The Dashboard Versioning Discipline
Dashboards in version control. The discipline that prevents 'who changed this' debates.
Dashboards in git
Dashboards in version control end the 'who changed this' debate. The JSON exports cleanly; commits are reviewable; the diff surfaces subtle modifications.
- API export. Grafana, Datadog, and others support API-based JSON export; commit on every change.
- Per-dashboard file. Naming convention
service/purpose.json; engineers grep by service or signal type. - PR review. The diff is reviewable; accidental changes and bad-default propagation surface in code review.
- Source of truth. Git, not the UI; the dashboard does not exist if it is not in git.
CI deployment
CI deploys the dashboard JSON the same way it deploys application code. The pipeline is the only path to production; the UI is read-only.
- On merge. CI deploys the JSON to the platform via API; same pipeline as application deploys.
- UI read-only. Engineers cannot click-edit production dashboards; they must PR.
- Staging first. Test in staging; broken queries or missing variables get caught before production.
- Idempotent. Re-running CI does not break anything; the JSON is the desired state.
Rollback
Git revert restores the previous dashboard. CI redeploys; the change is gone in minutes; the audit trail survives.
- Git revert. Standard revert; CI redeploys; the dashboard returns to the previous state in minutes.
- Without versioning. Rollback requires manual reconstruction from memory; painful and error-prone.
- Audit trail. Git history shows every change, who made it, why; compliance-friendly.
- Forensic value. 'When did this query change' becomes a one-line git log; previously a panel-by-panel hunt.
Templating shared dashboards
Common patterns become template dashboards.
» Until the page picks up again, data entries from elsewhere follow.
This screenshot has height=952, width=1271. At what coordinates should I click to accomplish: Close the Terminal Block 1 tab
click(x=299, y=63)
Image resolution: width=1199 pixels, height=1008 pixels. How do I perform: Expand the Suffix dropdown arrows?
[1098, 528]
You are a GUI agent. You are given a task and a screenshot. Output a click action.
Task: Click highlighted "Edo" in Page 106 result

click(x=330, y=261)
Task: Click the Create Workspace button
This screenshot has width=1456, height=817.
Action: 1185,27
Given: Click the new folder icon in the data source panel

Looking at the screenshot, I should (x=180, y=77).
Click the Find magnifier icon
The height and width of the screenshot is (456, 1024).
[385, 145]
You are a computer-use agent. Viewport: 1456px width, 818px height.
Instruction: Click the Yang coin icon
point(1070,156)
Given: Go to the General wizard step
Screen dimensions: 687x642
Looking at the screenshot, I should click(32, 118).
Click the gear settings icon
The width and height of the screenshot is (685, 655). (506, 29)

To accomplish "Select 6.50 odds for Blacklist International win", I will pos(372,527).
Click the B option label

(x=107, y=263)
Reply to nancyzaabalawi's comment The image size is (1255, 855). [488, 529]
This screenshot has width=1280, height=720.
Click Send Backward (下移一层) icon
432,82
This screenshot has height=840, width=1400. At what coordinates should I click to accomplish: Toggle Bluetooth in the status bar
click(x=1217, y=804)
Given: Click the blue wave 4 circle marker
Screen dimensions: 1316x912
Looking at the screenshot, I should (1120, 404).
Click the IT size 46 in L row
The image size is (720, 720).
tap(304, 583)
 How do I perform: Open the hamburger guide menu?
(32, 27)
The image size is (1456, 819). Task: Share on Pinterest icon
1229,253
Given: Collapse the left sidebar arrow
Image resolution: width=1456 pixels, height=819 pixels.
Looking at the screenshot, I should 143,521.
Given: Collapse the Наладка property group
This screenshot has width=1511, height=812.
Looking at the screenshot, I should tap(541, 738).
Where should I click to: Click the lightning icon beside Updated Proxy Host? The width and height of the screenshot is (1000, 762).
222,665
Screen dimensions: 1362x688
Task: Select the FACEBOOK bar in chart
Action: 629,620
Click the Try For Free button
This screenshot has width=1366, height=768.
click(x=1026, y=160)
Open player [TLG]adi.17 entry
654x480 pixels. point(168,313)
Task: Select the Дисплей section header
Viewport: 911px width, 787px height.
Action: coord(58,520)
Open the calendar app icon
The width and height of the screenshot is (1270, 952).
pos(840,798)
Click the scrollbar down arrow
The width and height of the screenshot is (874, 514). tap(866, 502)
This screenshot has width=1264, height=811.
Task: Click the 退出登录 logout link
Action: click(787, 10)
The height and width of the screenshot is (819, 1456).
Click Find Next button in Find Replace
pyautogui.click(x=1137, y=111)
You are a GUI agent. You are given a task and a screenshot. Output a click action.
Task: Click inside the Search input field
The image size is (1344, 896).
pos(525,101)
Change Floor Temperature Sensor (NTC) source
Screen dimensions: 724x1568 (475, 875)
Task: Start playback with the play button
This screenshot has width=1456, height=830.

Generate per-service instances from one template; the source of truth is the template plus the service inventory.
- Common patterns. Service health, deploy status, error rate; same shape for every service.
- Generators. Jsonnet for Grafana, Terraform for Datadog, custom scripts otherwise.
- Inventory-driven. Template plus service inventory equals all dashboards; adding a service generates its dashboards automatically.
- Ripple updates. New panel in the template appears on every service dashboard at next deploy.
Operating discipline
Versioning is not enough on its own. Ownership, cleanup, and access review are the three disciplines that keep the dashboard set healthy over time.
- Owner per dashboard. Owner team in metadata; ownerless dashboards rot and accumulate.
- Quarterly cleanup. Dashboards not viewed in 6 months flagged; documented as still-needed or retired.
- Access review. Edit permissions on prod dashboards limited to platform engineers; everyone else reads-only or PRs.
- Annual audit. Per-team dashboard count and usage trended; the team owns its surface area.